Top of INPUT DATA
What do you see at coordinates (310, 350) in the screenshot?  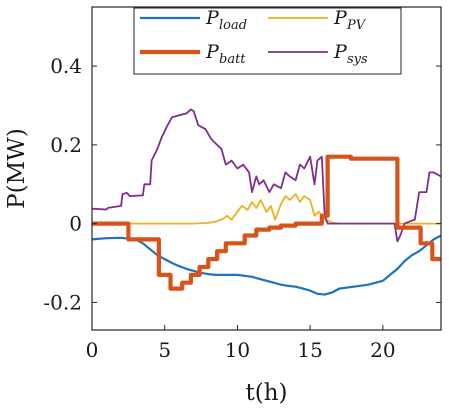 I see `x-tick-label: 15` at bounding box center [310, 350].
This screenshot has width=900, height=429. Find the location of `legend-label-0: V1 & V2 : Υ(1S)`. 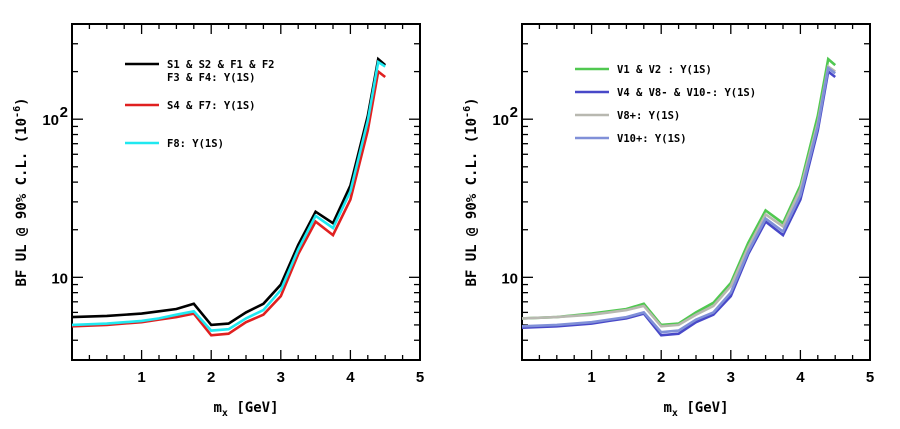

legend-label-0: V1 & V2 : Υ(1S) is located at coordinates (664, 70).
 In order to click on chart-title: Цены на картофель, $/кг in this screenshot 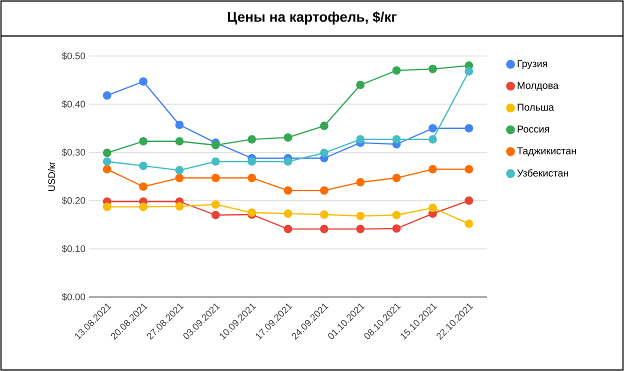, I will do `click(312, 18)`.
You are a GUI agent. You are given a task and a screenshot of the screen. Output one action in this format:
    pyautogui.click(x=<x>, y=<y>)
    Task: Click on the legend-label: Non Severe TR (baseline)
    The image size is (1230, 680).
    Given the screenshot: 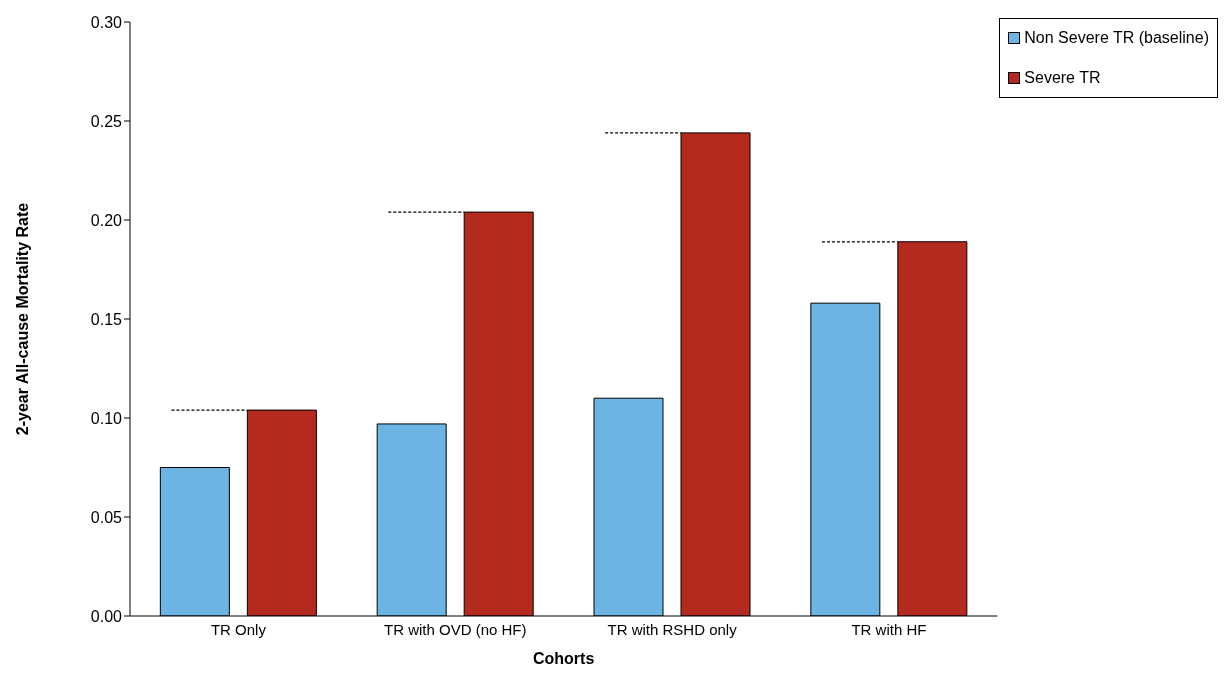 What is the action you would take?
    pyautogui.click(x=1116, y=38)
Bottom of INPUT DATA
Top of INPUT DATA
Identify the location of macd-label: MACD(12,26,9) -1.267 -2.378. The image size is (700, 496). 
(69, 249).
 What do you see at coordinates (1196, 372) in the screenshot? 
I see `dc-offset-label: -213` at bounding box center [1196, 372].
Bottom of INPUT DATA
WHAT NEEDS TO BE DONE: Copy verbatim the part of the material that opens with the line containing "Identify the location" and closes with the line containing "center [1196, 372].", including both of those lines.

WRITTEN REPLY:
Identify the location of macd-label: MACD(12,26,9) -1.267 -2.378. The image size is (700, 496). 
(69, 249).
 What do you see at coordinates (1196, 372) in the screenshot? 
I see `dc-offset-label: -213` at bounding box center [1196, 372].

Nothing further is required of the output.